Ensinar a ler escrever textos “funcionais” continuou parecendo um conteúdo mais adequado para o êxito acadêmico e para a vida cotidiana nas modernas sociedades alfabetizadas. O desejo de “cientificidade” dos conteúdos propiciado pelas teorias da década de 1960 mudou-se agora para os exercícios sobre estratégias e habilidades, de modo que o ensino da leitura e da escrita se entende como uma questão técnica que deve dar acesso ao uso dos discursos sociais através de práticas diferenciadas para cada um dos tipos de texto [...] visto o recente resultado deste enfoque no ensino, é possível afirmar que a restrição escolar da literatura não parece ter sido benéfica para a formação linguística dos alunos.

Talvez a questão resida no fato de que a familiarização com os distintos usos sociais do escrito, por um lado, e sua aprendizagem durante a infância, por outro, não se relacionam de forma mecânica.
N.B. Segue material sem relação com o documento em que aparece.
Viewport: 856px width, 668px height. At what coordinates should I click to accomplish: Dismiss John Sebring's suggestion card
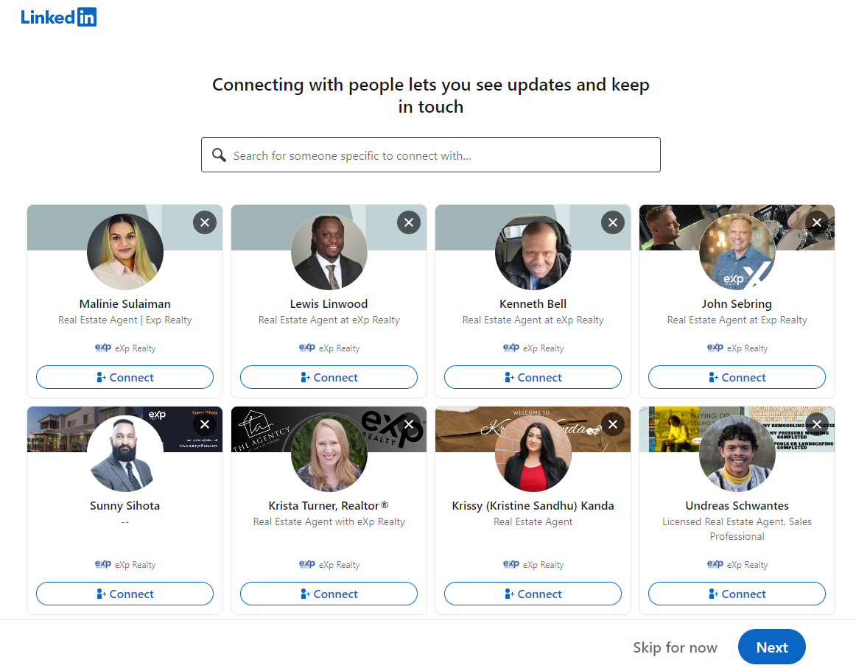pyautogui.click(x=817, y=222)
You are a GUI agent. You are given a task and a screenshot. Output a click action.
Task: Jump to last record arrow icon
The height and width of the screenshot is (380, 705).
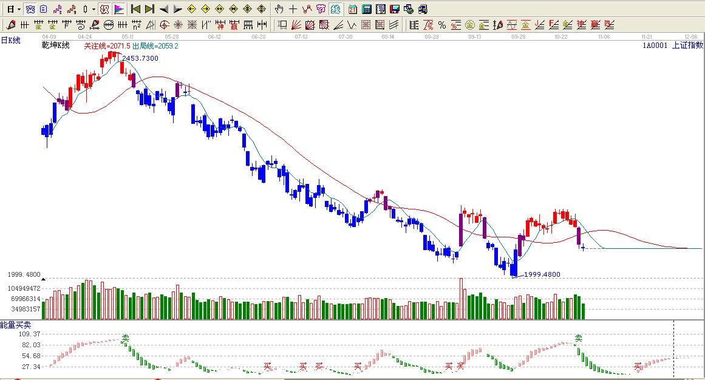tap(149, 9)
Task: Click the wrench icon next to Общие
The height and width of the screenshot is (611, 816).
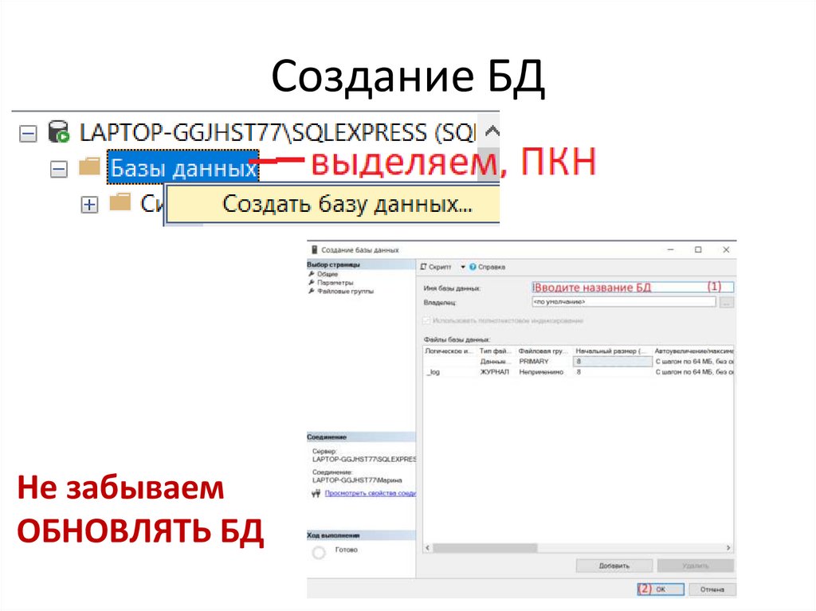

Já aludimos antes à consideração da literatura como “gênero segundo”, capaz de absorver qualquer discurso linguístico de maneira que, como se disse repetidamente, a literatura nos prepara melhor para ler melhor todos

os discursos sociais. É uma ideia que sustenta que os textos literários constituem um

bom andaime educativo, não apenas para ler e escrever literatura, mas também para aprender os mecanismos do funcionamento linguístico geral [...]

Concluindo, parece que um dos pontos de debate na atualidade deveria ser buscar novas formas de estabelecer a função de aprendizagem linguística que a literatura é capaz de desenvolver na escola.